Eis que chegam os aplicativos e com eles uma nova realidade: serviços em uma diversa gama de preços, esforço em tratar bem o cliente, uso de aplicativos para encontrar o melhor caminho. Foi assim que o Uber rapidamente ganhou uma fatia relevante do mercado de táxis, colocando a categoria em estado de alerta. É uma constatação dura para os gestores públicos: todo o caro sistema de licenciamento de táxis não é significativamente mais confiável do que um serviço cuja única autorregulação são as resenhas dos próprios usuários.
Os taxistas mais espertos entenderam que os tempos mudaram, que não dá para lutar contra o progresso e que os bons profissionais provavelmente continuarão tendo espaço. Outros partiram para a repressão violenta. A repressão, felizmente, não deu certo, e o Uber e similares viraram realidade nas grandes cidades. Isso até o nosso Congresso vir para “resolver” o problema inexistente, punindo não apenas consumidores como todos os motoristas que encontraram nos aplicativos uma nova fonte de renda, tão importante neste momento de crise.
O Projeto de Lei aprovado pela Câmara esta semana, embora supostamente “permita” os aplicativos, na verdade os mata, submetendo-os às mesmas regras do táxi e à permissão da Prefeitura. Acabou a possibilidade de se cadastrar espontaneamente e oferecer um serviço com o automóvel próprio.
Faz tempo que não uso Uber. Os motoristas que não sabem o básico da geografia da cidade me cansam. Sinto mais conexão com o perfil médio do taxista do que com o motorista de Uber. E, conversando com um taxista uma semana atrás, ele contou como o mercado estava lentamente melhorando, a reputação do Uber sofrendo um tanto pela queda na qualidade do serviço.

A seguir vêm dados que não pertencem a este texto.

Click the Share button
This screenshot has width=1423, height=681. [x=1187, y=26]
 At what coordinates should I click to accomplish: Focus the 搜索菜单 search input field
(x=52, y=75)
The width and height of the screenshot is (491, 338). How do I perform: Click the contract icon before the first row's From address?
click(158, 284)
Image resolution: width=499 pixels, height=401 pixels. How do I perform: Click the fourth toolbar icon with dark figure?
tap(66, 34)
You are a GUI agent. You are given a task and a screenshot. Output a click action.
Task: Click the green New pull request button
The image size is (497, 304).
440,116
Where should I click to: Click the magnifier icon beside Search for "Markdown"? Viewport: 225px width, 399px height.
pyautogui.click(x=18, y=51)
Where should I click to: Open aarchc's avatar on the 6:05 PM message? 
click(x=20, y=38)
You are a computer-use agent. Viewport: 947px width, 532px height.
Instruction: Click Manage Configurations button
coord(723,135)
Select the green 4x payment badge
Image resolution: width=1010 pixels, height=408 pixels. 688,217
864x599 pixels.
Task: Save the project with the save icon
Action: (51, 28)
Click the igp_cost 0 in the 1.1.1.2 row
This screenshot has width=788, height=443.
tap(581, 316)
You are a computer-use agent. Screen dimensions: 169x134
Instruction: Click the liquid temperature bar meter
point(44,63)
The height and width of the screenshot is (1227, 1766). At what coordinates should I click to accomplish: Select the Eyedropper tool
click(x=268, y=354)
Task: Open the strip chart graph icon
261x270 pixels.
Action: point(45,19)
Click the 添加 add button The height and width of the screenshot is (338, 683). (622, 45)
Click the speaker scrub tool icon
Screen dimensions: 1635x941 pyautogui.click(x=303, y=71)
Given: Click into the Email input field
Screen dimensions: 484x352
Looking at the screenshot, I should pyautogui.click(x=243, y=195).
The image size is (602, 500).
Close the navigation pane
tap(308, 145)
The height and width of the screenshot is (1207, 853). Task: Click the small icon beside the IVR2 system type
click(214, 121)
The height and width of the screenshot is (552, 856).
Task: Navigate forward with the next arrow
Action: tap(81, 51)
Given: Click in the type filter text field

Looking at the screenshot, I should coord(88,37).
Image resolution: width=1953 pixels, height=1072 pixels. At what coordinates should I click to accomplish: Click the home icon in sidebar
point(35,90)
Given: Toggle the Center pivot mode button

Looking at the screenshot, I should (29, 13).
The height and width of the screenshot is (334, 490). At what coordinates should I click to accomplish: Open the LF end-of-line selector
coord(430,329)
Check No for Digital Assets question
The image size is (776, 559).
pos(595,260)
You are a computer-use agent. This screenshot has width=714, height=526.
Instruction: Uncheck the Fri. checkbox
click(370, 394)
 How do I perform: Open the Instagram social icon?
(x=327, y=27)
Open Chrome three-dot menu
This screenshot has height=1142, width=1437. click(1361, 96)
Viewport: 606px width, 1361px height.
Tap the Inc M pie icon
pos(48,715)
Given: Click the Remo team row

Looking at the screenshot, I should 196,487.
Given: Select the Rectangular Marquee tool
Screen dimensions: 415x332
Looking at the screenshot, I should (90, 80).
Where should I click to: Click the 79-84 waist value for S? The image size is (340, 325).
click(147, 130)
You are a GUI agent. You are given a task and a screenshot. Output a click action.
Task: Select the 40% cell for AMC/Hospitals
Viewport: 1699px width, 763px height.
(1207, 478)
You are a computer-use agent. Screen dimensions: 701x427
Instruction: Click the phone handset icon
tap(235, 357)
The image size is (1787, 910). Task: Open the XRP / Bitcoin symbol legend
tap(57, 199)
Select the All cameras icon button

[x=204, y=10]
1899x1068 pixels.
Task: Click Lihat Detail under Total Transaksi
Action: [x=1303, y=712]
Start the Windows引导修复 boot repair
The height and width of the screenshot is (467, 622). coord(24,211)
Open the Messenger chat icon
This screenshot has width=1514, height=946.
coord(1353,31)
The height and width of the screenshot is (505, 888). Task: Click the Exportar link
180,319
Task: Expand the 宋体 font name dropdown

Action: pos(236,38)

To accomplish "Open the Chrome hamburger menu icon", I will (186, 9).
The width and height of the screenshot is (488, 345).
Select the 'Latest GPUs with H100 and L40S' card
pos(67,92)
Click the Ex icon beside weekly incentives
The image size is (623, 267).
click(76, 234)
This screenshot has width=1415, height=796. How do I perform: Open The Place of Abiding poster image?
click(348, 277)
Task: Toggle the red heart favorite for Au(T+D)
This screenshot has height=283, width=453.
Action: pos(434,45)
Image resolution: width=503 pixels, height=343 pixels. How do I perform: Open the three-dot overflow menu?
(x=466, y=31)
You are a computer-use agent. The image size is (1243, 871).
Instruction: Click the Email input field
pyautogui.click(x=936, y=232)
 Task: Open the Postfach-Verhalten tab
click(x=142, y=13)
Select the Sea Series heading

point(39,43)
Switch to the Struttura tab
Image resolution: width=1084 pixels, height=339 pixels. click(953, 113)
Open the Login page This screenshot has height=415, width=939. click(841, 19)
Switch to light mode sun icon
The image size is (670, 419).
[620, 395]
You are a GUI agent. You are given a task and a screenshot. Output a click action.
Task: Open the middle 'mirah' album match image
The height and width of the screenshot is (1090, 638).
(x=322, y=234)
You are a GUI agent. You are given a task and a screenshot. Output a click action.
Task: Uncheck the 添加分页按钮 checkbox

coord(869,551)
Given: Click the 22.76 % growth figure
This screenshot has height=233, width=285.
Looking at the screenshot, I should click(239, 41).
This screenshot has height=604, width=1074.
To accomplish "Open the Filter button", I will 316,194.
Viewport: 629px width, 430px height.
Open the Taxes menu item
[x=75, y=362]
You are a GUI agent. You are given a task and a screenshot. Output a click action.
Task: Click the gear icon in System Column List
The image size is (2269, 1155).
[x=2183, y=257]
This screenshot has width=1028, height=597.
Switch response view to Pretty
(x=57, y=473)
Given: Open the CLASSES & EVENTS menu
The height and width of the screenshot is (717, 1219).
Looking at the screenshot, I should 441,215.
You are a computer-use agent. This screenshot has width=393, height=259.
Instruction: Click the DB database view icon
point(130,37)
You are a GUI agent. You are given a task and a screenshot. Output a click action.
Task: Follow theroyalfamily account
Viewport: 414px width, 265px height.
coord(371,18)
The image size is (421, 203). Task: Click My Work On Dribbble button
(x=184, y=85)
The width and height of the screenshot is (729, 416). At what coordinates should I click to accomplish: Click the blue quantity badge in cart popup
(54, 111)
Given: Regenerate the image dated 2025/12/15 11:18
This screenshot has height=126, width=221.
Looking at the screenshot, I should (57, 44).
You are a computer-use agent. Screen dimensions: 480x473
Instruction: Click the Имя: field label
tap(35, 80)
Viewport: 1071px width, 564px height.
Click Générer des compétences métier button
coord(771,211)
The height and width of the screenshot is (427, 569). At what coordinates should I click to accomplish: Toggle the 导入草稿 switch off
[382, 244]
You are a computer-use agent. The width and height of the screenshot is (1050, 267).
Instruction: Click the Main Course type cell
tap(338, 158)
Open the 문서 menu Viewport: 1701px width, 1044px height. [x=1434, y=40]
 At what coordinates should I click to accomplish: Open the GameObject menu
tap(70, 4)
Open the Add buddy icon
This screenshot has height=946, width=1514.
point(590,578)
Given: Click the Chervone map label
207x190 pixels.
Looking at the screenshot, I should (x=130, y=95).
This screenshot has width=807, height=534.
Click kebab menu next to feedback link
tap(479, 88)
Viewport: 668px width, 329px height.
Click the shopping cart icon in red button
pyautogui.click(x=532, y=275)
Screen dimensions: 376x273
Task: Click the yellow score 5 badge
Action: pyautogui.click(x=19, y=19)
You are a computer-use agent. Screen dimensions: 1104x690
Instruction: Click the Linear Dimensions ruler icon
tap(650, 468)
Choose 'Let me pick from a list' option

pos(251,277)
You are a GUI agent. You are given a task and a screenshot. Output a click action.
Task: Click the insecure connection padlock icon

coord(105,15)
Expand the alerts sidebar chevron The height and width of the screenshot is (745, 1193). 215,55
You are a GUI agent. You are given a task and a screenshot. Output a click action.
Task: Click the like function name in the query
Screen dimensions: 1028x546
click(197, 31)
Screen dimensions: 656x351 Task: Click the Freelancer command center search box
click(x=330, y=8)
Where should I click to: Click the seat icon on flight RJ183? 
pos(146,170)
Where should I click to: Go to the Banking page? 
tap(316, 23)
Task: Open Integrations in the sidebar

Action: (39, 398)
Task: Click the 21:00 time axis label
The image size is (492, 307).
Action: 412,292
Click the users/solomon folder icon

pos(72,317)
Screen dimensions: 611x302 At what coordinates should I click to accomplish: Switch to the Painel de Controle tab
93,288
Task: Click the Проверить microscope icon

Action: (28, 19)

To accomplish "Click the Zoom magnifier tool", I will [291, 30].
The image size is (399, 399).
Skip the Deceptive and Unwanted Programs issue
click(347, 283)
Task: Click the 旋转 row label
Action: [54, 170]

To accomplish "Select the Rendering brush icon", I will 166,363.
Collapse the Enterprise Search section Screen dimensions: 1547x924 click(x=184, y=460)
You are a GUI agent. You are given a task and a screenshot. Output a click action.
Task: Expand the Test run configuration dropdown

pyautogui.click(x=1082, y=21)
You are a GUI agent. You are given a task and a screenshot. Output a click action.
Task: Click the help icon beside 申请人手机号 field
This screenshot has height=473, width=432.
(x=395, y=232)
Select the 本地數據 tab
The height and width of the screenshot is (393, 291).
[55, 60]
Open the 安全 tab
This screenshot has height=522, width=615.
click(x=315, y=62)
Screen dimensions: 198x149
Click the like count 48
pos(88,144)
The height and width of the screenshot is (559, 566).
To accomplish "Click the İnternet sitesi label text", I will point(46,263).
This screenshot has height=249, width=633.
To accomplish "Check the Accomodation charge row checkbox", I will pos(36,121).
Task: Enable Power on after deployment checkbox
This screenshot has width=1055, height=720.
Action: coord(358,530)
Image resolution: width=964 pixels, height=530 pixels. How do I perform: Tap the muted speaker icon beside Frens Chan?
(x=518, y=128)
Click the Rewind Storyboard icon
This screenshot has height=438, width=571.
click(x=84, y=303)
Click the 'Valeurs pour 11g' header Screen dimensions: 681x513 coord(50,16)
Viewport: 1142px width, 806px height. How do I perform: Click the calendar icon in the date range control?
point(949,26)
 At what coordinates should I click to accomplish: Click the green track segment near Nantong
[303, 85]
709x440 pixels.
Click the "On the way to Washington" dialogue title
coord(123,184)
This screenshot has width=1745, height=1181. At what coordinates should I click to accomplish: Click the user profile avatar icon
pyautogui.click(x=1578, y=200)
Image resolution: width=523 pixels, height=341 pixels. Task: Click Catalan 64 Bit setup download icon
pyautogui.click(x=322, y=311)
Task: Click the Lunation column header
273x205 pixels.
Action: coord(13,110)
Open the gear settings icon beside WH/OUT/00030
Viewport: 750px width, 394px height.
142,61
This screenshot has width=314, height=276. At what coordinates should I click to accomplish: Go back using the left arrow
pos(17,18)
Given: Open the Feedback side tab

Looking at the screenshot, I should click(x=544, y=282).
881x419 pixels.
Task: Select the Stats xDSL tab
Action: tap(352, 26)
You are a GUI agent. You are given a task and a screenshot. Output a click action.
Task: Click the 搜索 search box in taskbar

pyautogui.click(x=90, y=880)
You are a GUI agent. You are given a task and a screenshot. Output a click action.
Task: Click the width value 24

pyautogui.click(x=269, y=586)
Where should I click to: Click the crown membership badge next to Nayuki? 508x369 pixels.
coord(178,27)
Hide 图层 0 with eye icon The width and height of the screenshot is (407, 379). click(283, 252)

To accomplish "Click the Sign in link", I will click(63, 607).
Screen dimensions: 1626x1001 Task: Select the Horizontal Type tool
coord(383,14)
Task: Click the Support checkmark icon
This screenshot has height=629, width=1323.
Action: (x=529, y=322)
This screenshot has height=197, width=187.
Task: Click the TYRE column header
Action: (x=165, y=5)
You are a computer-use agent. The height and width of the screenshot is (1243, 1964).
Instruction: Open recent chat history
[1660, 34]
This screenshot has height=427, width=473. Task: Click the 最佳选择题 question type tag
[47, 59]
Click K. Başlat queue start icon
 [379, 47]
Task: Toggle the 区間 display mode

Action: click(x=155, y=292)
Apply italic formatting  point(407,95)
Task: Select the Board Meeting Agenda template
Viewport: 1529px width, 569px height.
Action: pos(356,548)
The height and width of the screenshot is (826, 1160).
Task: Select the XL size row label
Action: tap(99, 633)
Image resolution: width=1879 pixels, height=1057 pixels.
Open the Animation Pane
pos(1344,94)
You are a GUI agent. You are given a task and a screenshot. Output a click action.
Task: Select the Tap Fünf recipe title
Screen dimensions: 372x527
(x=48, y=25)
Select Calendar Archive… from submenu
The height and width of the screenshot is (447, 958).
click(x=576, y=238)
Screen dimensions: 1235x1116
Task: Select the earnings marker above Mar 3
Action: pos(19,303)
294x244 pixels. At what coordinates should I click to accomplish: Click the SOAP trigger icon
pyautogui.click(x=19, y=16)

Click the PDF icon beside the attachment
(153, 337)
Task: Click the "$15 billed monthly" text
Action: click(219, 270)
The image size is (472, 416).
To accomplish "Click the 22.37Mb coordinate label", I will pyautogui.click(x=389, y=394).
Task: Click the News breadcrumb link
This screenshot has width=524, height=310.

Aí estava em ação a melhor regulação que podemos ter: a livre concorrência entre diferentes serviços. É a percepção da relação de custo e benefício feita diariamente por milhares de pessoas que determina quais modelos avançam e quais não; quais servem aos desejos dos consumidores a um preço que eles estão dispostos a pagar e quais falham. É assim, e não com a regulamentação distanciada de alguma autoridade, que os interesses dos cidadãos são mais bem servidos.
E então temos a situação na qual um país que vive de empreendedorismo é presidido por representantes que fazem de tudo para matá-lo. Alma liberal e cabeça estatizante. Só espero que, de tanto bater a cabeça, um dia aprendamos.